También era negro, de contextura mediana, de alrededor de 25
años y vestido en forma similar al hombre del látigo -descalzo y con el torso
descubierto-.
Este hombre estaba brutalmente golpeado y abrazaba el tronco de
un árbol, inmovilizado, atadas sus manos con una soga.
Se encontraba de espaldas pero había girado la cabeza y miraba
con apenas una chispa de energía, al hombre blanco del revolver.

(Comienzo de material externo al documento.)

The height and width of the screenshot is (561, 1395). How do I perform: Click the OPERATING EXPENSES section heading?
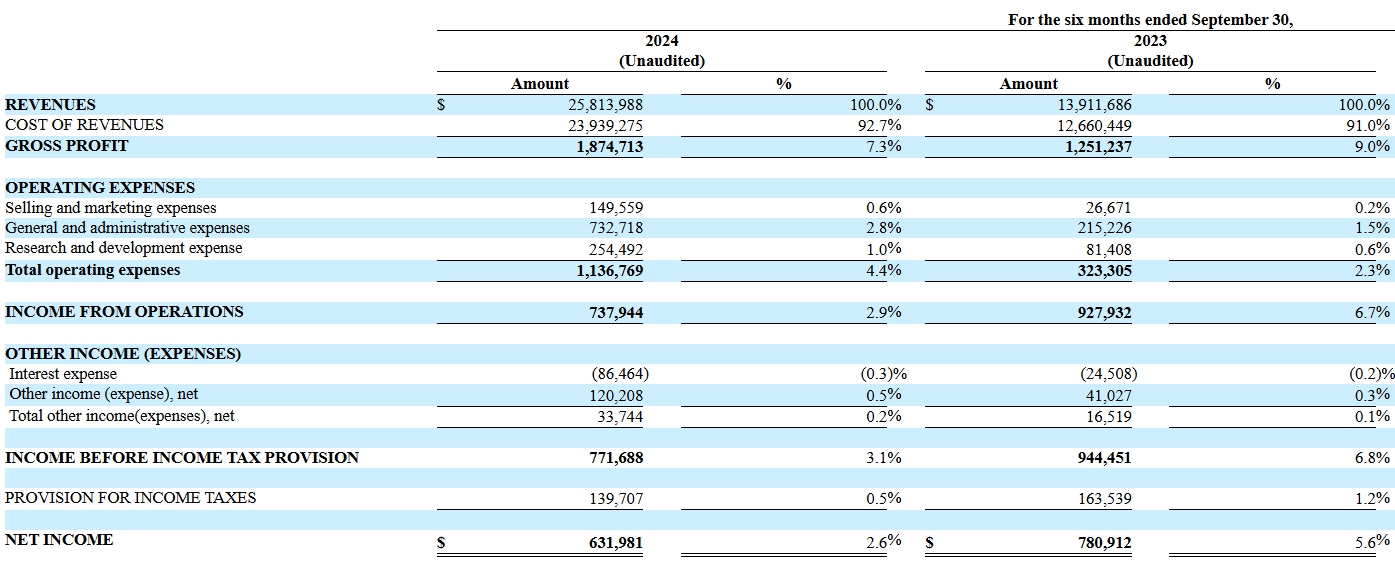pyautogui.click(x=100, y=188)
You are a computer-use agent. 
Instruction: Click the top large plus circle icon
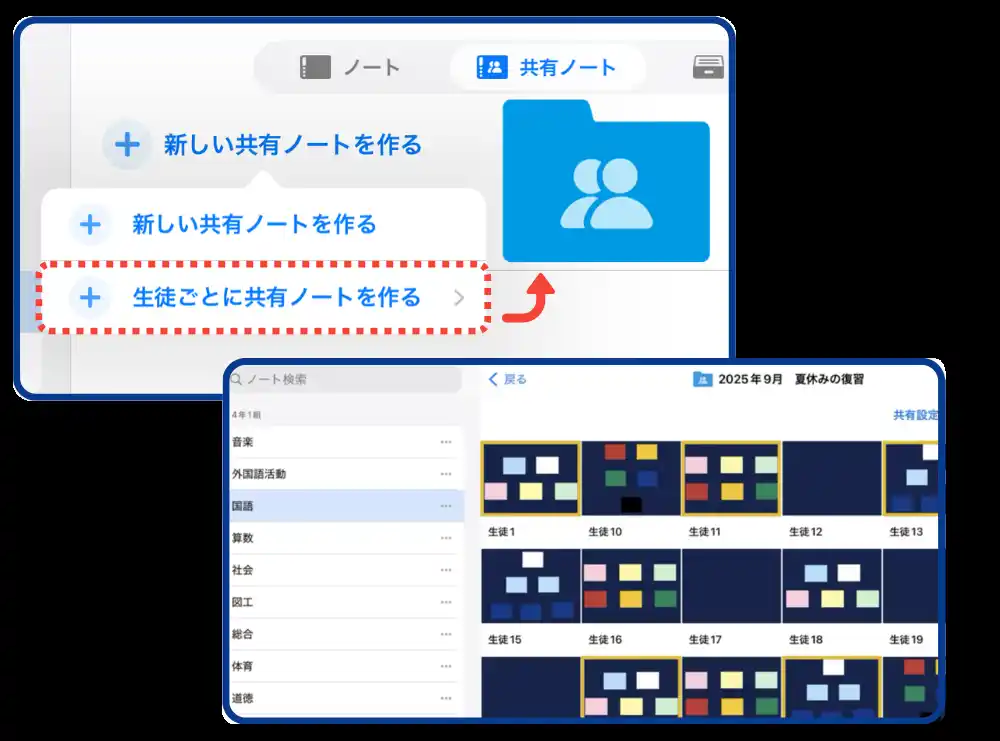click(x=127, y=145)
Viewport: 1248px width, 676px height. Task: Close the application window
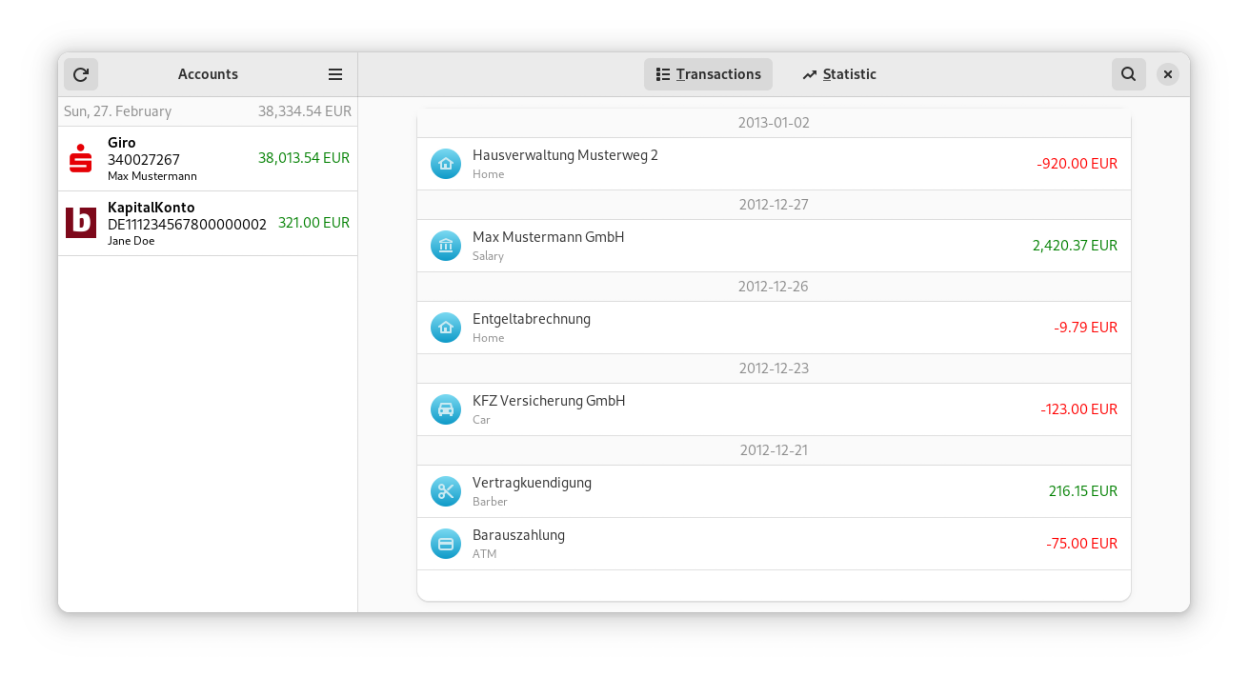click(x=1167, y=74)
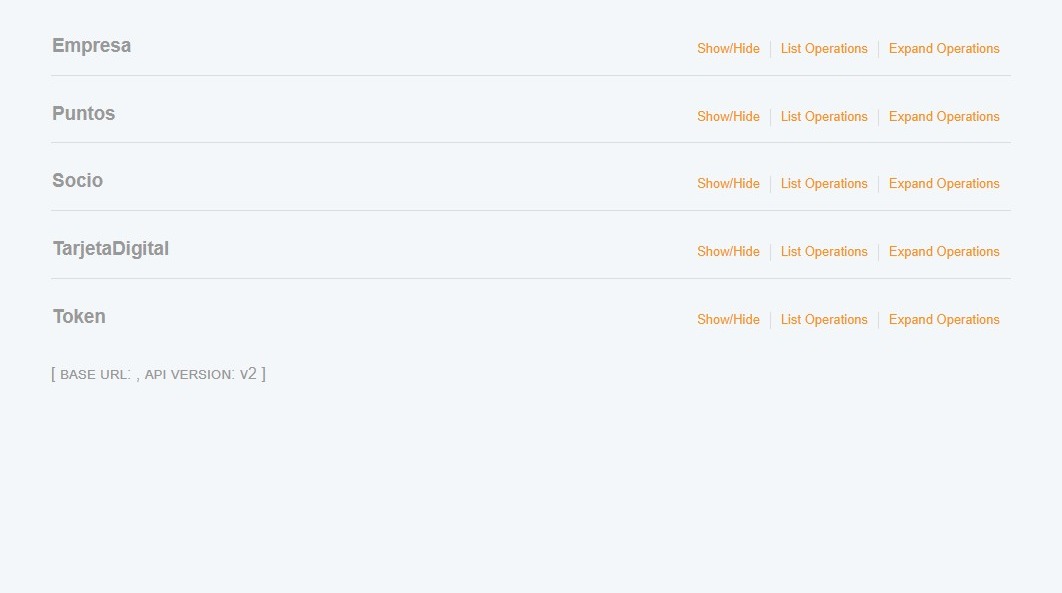The width and height of the screenshot is (1062, 593).
Task: Toggle Show/Hide for the Empresa section
Action: (x=728, y=49)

Me acerqué a él; la cara estaba visiblemente hinchada por los
golpes recibidos, uno de sus ojos estaba cubierto por un párpado amoratado; de
su nariz y boca salía una línea de sangre seca ya, pero en su pecho y hasta en
el suelo se notaban huellas de sangre derramada.
Me quedé mirándolo para desentrañar su mueca.
Había en su rostro mucho dolor, había pánico y desesperación y
miraba al dueño, expectante, tratando de adivinar qué le esperaba aún.
Me alejé de la escena y me situé en la oscuridad, bastante
detrás de la mujer; desde allí nadie podía adivinar siquiera mi presencia.
Entonces ordené a los actores actuar, pero no como era previsible sino de
acuerdo a las modificaciones que introduje.
La escena cobró vida.
Comenzaron a oírse las súplicas de la mujer:
-Por el amor de Dios, patroncito, no lo haga sufrir más; por
mis hijos...
Entonces el hombre blanco dio la orden:
-Vamos Jeremías, que no tengo toda la noche, terminemos con
esto...
Un ¡¡¡Noooo!!! desgarrador me congeló; la mujer no había
logrado piedad.
Lentamente, con un disgusto apenas disimulado, el negro levantó
el látigo y lo dejó caer con fuerza, mostrando que sabía hacer su trabajo.
En el instante que las puntas del látigo golpearon la espalda
del prisionero se oyeron dos gritos. El negro Jeremías soltó el látigo y se
apretó la mano que lo sostenía con la otra mientras miraba, aterrado, a su
patrón.
Éste había caído al suelo y se retorcía de dolor, la espalda de
su camisa limpia comenzó a empaparse de sangre fresca.